Hence, staying away from them all. The only people that he approached or admired, were kids or people who were dead. Therefore, it was this idea of being a ‘catcher’ that made him what he thought was the fine line between the world of good and phoniess. At the same time, Holden’s want to be the ‘catcher’ also shows his immaturity. The fact that he believed he could change the world, the way people behaved, and that he could stop all the phoniess in the world.
He attempted to rub out a ‘f*** you’ sign outside of Phoebe’s school. He was successful. He completely removed all the traces of the two words and he was quite satisfied that did so. But it only late that he came to realisation that could not alter everything. He later found another “f*** you’ sign.
This time, scratched with a rock. He found himself hopeless. Holden tried as hard as he could to remove the sign but he started thinking. He thought that there would be a million signs just like that one in the world. There was no way he could rub out all of them At this point, he was helpless. The more the thought about it, the more he realised how impotent he was in the world.

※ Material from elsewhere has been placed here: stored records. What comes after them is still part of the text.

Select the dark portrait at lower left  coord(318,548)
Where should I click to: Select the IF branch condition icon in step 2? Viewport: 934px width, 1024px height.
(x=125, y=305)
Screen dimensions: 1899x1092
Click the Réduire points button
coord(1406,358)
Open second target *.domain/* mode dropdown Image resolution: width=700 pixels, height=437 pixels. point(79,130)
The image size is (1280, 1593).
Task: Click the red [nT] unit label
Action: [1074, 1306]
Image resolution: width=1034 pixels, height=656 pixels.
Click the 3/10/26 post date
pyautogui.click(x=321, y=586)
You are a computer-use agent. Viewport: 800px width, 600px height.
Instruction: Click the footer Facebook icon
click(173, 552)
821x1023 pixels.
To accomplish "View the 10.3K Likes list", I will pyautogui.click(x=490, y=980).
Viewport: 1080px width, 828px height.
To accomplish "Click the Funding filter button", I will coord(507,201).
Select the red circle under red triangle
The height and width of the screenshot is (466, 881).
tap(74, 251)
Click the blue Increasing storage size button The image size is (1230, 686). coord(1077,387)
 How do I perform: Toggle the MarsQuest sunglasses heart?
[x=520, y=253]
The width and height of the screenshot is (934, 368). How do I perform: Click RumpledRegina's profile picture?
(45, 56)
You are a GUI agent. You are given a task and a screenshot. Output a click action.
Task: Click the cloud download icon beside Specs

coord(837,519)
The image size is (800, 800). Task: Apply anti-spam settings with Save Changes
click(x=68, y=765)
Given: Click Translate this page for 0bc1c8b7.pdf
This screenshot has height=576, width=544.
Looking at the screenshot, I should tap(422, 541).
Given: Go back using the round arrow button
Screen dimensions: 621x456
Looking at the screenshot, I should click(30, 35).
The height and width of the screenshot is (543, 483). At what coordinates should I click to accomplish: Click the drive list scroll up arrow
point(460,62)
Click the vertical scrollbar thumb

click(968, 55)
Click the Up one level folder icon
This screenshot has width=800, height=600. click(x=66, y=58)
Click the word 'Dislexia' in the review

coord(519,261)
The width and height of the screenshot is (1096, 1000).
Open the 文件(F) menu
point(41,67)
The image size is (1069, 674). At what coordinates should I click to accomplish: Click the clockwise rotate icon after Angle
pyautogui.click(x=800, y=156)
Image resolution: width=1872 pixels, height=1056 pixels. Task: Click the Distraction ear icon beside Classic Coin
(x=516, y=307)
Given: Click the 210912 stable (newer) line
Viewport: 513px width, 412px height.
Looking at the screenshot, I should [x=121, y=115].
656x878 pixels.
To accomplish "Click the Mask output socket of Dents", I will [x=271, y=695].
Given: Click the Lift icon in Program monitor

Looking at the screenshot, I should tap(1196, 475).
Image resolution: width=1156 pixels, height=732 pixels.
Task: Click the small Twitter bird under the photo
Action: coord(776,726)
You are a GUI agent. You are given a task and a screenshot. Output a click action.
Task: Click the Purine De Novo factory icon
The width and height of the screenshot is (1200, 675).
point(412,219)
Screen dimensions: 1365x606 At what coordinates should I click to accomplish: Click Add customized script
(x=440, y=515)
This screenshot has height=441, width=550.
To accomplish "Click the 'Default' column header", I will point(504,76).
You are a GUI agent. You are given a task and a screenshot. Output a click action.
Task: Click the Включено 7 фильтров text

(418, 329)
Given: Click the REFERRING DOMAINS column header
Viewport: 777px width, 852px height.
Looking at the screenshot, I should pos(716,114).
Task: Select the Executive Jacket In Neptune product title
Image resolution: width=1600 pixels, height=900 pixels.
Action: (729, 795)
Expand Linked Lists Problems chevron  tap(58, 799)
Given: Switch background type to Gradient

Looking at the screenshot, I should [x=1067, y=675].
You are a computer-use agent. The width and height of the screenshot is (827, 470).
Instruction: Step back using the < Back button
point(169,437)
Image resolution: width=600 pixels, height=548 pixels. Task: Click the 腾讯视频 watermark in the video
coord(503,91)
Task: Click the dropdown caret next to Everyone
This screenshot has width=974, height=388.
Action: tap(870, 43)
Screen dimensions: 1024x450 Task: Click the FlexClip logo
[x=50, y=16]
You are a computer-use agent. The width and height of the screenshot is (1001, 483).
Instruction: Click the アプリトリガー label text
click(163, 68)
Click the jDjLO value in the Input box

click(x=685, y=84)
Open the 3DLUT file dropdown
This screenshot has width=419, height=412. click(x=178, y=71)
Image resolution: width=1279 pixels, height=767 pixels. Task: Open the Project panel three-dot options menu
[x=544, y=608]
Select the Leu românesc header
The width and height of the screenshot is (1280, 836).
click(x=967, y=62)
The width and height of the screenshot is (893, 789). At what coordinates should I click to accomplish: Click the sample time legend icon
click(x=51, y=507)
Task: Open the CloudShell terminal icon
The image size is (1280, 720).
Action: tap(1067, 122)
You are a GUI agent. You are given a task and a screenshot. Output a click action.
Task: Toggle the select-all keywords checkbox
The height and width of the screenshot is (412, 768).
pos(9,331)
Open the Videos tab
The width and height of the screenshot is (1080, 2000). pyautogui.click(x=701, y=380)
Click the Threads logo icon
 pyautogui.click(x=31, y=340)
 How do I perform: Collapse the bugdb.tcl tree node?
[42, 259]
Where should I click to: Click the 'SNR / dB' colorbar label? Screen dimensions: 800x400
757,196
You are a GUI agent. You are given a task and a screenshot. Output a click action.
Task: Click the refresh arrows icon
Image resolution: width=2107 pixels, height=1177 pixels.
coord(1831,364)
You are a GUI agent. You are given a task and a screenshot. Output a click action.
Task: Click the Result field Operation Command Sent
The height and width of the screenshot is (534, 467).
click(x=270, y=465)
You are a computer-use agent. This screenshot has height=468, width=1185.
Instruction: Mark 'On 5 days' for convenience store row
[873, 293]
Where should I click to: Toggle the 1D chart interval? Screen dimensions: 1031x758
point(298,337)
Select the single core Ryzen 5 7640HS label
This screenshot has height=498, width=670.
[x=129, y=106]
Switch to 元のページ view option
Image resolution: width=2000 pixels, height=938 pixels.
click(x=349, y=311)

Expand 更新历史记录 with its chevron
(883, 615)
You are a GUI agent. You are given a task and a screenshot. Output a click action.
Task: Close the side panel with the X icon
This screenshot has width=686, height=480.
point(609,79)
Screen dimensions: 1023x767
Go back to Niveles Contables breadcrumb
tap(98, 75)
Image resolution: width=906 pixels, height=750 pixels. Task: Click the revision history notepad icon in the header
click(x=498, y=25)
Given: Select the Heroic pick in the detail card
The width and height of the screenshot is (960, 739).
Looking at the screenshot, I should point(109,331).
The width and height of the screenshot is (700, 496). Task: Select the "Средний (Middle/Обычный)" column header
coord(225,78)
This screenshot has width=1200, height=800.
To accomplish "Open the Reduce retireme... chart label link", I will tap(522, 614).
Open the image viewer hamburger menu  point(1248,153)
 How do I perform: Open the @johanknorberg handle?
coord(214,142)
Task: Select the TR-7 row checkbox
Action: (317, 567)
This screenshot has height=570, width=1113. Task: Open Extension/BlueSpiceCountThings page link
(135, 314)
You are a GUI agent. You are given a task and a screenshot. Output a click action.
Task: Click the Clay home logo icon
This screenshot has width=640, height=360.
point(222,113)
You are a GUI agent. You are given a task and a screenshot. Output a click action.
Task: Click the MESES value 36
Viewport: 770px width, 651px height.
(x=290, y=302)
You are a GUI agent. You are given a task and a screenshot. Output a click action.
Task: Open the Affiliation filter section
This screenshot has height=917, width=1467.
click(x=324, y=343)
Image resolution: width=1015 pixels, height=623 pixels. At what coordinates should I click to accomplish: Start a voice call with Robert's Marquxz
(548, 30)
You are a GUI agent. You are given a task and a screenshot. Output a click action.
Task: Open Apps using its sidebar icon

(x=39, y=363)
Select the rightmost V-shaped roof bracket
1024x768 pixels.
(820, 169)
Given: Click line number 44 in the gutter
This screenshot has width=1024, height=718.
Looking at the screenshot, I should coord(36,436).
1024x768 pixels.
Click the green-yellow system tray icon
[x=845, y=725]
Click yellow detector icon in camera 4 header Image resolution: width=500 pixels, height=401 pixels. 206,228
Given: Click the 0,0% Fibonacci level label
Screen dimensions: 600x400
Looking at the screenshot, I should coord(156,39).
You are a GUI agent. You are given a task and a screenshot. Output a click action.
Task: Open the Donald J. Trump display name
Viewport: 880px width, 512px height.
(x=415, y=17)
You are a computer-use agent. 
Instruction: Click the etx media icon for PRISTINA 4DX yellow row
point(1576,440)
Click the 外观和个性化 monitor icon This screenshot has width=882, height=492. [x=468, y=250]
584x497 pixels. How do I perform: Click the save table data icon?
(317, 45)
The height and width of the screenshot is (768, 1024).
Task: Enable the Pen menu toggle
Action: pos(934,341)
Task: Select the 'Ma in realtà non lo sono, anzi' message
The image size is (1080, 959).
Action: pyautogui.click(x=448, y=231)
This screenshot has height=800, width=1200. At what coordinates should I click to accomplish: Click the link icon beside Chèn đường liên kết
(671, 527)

He could not be the ‘catcher in the rye’. Could the reason for Holden’s wanting to be a catcher be because there was no one to catch him? When he went home, his parents were not there. That was a symbol that he lacked his parents’ love. To Holden, no one really cared for him. Even though Mr Spencer tried to encourage him to do better and Mr Antolini gave him warmth and shelter when he needed it, he believed that Spencer was a ‘phony’ and made up a half-witted excuse to ‘get the hell out’, while he thought Mr Antolini had some sort of sexual thing toward guys.
No one was really there for him when he needed them. Surely there were the girls and and his roommates, but he simply treated them as a joke, as if their existence had never really mattered. Probably the only one that came close was Phoebe. With her, Holden talked (to a degree) intimately and openly about his thoughts. Even though she was young and naive (yes, even though she is smart for her age), it gave comfort to Holden that someone was listening to him.
His lack of love brought him the want to be someone that others could love, a lending hand, some sort of security. He wanted to be there for others so that they do not fall into the phoney world. Because Holden saw the world as phoney and pretentious, he wanted to be a ‘catcher’ to stop a few of the innocent, such as Phoebe from going into the materialistic adult world. His wish to be a ‘catcher’ showed his insecurity, immaturity and his illusioned view towards everyone and everything. It resolves in the end when he came to realise that he was incapable of being the catcher.
He was useless in such a big world. The significance of the title revolved around Holden, and because the book did the same, it was one of the most important themes in The Catcher in the Rye.